If you're paying someone to calibrate your TV you're not watching your movies on your games console! You're buying a 4K Oppo or Panasonic
TV calibration, THX certified sticker and all, is about £230 and you may get it cheaper looking around. When you are spending £900+ for a TV, it may be worth it as what you get out of the box is usually not nearly close to what you want it to be... There are also a lot of suggested calibration settings from trusted review sites, reference images, and guides on DIY calibration which can already help things out a lot.
PS4, Xbox One, etc... are all good Blu-Ray players enough that the bottleneck will be your A/V receiver, your TV, and your speakers. Dolby Atmos and DTS-X support are likely just a FW update away too.
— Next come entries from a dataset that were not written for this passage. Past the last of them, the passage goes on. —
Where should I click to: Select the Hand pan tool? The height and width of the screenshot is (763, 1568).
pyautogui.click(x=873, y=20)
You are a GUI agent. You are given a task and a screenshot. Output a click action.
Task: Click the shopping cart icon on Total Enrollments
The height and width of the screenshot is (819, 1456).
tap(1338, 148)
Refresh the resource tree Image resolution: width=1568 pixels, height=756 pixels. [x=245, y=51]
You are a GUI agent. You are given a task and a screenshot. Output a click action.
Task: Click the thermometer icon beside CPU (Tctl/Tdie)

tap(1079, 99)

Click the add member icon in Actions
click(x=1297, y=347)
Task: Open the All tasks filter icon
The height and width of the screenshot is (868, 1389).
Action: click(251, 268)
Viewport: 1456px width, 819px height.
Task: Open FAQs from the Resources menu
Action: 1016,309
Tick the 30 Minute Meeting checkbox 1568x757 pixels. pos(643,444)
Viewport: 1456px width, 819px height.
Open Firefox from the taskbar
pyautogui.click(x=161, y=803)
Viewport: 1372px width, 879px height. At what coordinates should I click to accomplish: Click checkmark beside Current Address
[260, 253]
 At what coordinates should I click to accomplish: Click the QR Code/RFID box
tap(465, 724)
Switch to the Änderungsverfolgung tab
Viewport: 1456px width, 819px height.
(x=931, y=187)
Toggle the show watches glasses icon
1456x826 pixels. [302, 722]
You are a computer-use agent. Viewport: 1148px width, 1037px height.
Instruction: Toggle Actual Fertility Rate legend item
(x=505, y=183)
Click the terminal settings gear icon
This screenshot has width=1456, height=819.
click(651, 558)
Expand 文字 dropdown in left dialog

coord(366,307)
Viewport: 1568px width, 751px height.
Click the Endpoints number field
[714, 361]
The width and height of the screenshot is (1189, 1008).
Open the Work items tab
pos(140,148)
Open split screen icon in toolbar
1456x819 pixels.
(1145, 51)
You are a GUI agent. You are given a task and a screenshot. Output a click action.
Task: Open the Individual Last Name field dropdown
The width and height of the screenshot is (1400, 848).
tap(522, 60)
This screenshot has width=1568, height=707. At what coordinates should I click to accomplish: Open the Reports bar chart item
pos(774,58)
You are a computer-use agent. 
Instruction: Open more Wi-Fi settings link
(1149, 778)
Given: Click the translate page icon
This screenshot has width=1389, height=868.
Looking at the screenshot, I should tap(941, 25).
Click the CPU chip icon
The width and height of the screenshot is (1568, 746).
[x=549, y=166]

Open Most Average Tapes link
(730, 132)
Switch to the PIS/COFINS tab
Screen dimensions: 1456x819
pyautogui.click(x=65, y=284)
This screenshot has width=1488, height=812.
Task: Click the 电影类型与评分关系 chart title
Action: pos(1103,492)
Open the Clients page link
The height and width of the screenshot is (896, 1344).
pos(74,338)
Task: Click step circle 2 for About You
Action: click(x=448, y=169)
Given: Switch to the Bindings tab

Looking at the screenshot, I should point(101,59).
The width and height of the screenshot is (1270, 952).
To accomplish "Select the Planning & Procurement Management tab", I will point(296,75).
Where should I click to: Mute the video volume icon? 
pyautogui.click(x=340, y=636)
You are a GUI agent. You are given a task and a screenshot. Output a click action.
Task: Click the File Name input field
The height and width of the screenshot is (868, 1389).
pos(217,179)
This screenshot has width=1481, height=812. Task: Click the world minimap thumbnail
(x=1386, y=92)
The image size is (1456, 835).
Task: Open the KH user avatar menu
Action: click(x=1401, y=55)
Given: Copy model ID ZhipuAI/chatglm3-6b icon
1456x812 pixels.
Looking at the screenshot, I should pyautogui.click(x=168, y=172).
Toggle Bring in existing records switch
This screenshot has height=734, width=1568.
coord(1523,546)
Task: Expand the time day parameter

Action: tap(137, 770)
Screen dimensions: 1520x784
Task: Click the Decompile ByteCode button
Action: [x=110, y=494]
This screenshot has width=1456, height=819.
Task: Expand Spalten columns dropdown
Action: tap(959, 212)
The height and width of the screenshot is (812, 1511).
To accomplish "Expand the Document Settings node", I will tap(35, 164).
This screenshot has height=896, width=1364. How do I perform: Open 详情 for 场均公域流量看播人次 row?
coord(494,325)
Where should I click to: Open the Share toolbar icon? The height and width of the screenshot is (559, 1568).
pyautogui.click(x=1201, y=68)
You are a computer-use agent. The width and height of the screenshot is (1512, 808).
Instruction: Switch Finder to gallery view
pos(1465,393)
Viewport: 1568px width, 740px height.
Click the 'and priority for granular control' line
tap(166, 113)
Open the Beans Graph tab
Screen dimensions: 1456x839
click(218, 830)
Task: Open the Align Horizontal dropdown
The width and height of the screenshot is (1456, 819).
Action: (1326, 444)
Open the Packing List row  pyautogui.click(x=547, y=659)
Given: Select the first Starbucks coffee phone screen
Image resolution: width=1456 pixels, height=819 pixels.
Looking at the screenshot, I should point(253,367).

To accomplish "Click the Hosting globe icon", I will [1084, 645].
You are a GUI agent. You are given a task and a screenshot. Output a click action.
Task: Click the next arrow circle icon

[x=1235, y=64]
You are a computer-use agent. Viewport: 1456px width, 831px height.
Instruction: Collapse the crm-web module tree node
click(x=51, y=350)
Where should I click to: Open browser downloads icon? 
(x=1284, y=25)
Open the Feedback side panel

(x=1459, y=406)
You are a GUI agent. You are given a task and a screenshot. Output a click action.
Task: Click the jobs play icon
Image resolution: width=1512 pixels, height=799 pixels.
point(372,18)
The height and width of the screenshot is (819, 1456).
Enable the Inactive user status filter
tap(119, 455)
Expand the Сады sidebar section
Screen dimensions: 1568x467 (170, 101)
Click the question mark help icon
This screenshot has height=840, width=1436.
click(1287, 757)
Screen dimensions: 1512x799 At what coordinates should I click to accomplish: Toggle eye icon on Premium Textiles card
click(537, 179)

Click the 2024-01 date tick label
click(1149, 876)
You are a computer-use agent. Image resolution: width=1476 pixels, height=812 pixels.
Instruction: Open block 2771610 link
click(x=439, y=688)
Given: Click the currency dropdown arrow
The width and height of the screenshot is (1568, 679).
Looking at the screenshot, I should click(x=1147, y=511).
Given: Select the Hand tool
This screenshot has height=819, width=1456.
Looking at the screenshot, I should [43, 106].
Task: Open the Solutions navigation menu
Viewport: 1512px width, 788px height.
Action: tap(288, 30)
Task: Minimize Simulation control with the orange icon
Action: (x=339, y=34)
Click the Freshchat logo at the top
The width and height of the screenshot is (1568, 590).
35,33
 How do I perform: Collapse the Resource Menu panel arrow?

PS3's Blu-Ray player and SACD support classified it as a high-end player whose 1.5x playback with full video and audio quality playback and constant stream of upgrades made it one of the best Blu-Ray players around... Sony knows that dedicated Blu-Ray players allow you to overcharge... I mean have higher profit margins and decided it was not worth pushing UHD Blu-Ray playback on PS4 Pro... maybe PS5 if the format is not dead by then (hint: it won;t be, but of course it will be even cheaper and people with lots of income to spend on A/V... I mean early adopters will have already gotten a much more expensive Blu-Ray player). Next you will be asking me why Apple will not push the iPhone SE a lot harder marketing wise too

(they like where it is positioned, they do not want to highlight how close to the higher end iPhone devices it is...).